Le petit marché
Depuis la mise en place du “calendrier”, les émissions de montant peu élevé bénéficient d’un régime de faveur qui leur permet d’échapper peu ou prou à la contrainte qu’implique l’incertitude sur une date de sortie. Le Trésor a apporté fin décembre 1985 de nouveaux assouplissements à la procédure de concertation;
- sont libres sans limitation de montant, les émissions d’obligations convertibles et d’obligations à bons de souscription d’actions avec appel public à l’épargne, ainsi que l’émission de toutes catégories de valeurs mobilières sans appel public à l’épargne;
- en ce qui concerne les obligations classiques et les titres participatifs, avec appel public à l’épargne,
- les émissions d’un montant égal ou inférieur à 500 MF sont libres (procédure dite du petit marché “libre”).

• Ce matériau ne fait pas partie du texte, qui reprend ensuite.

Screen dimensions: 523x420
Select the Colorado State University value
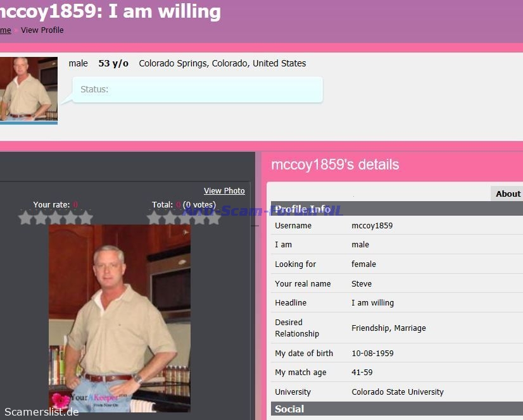397,392
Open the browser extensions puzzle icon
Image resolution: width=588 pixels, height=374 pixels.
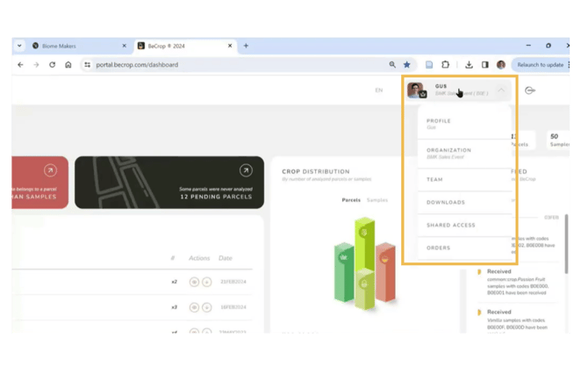click(446, 65)
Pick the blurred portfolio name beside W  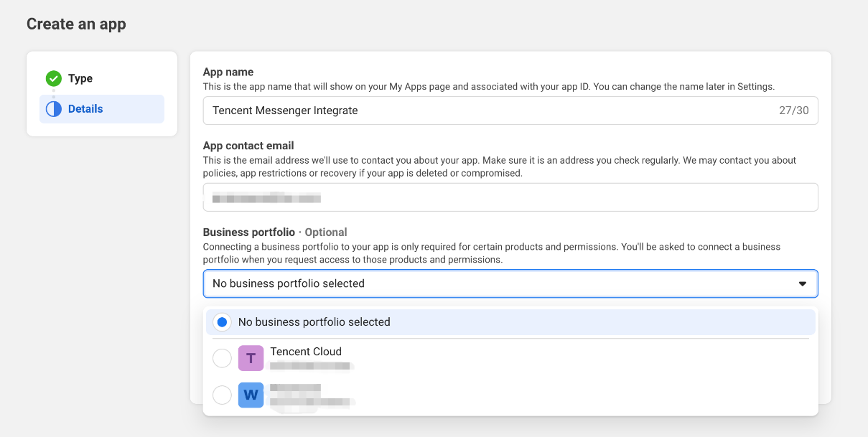coord(294,388)
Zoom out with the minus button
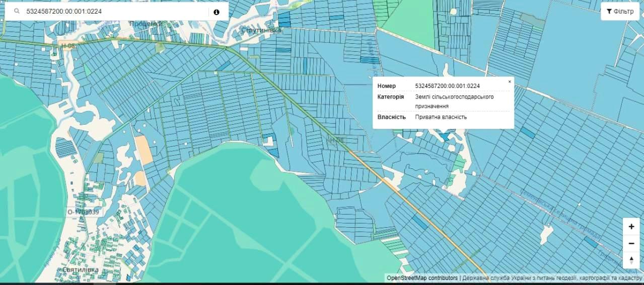 click(631, 243)
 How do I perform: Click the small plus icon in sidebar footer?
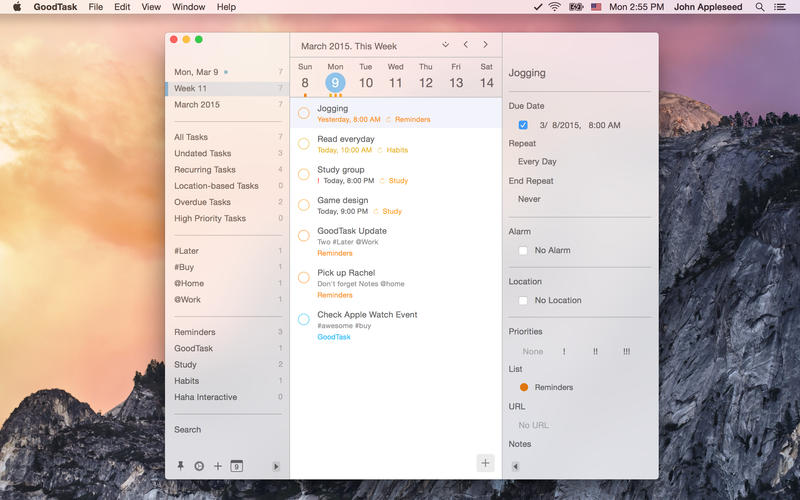pyautogui.click(x=218, y=466)
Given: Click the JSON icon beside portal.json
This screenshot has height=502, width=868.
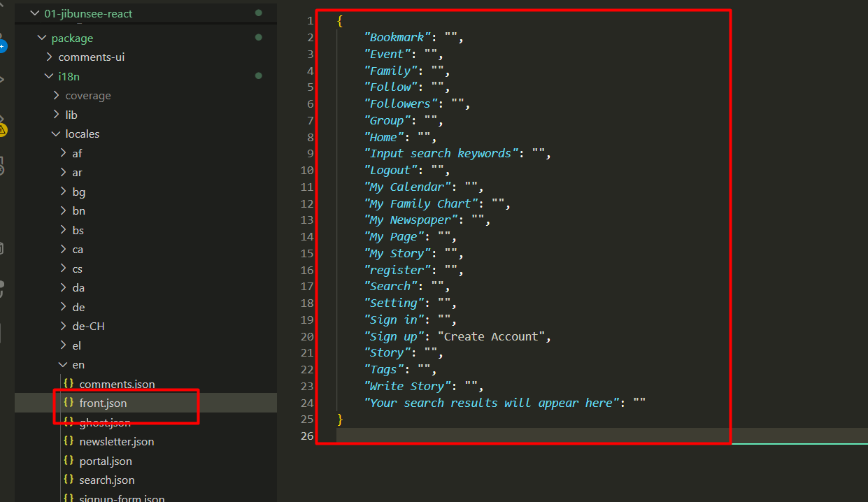Looking at the screenshot, I should (x=68, y=461).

Dans la pratique, la cotation pourra être refusée cependant par la Société des Bourses Françaises si les caractéristiques du titre (montant de l’emprunt, nombre de coupures) et la forme de son placement font apparaître qu’elle ne se justifie pas;
- les émissions d’un montant compris entre 500 MF et 1 000 MF doivent, 15 jours au moins avant leur réalisation, être portées à la connaissance du secrétariat du Comité des Emissions, (procédure dite du petit marché “contrôlé “) qui veille à ce que leurs modalités soient en harmonie avec celle des émissions soumises à la procédure de concertation, et qui d’autre part, peut en demander le report pour des raisons de calendrier;
- les émissions d’un montant supérieur à 1 000 MF, restent soumises à la procédure classique de concertation qui vise à assurer leur déroulement ordonné, par l’intermédiaire du Comité des Emissions (volumes, taux, modalités, date de sortie au BALO, etc.).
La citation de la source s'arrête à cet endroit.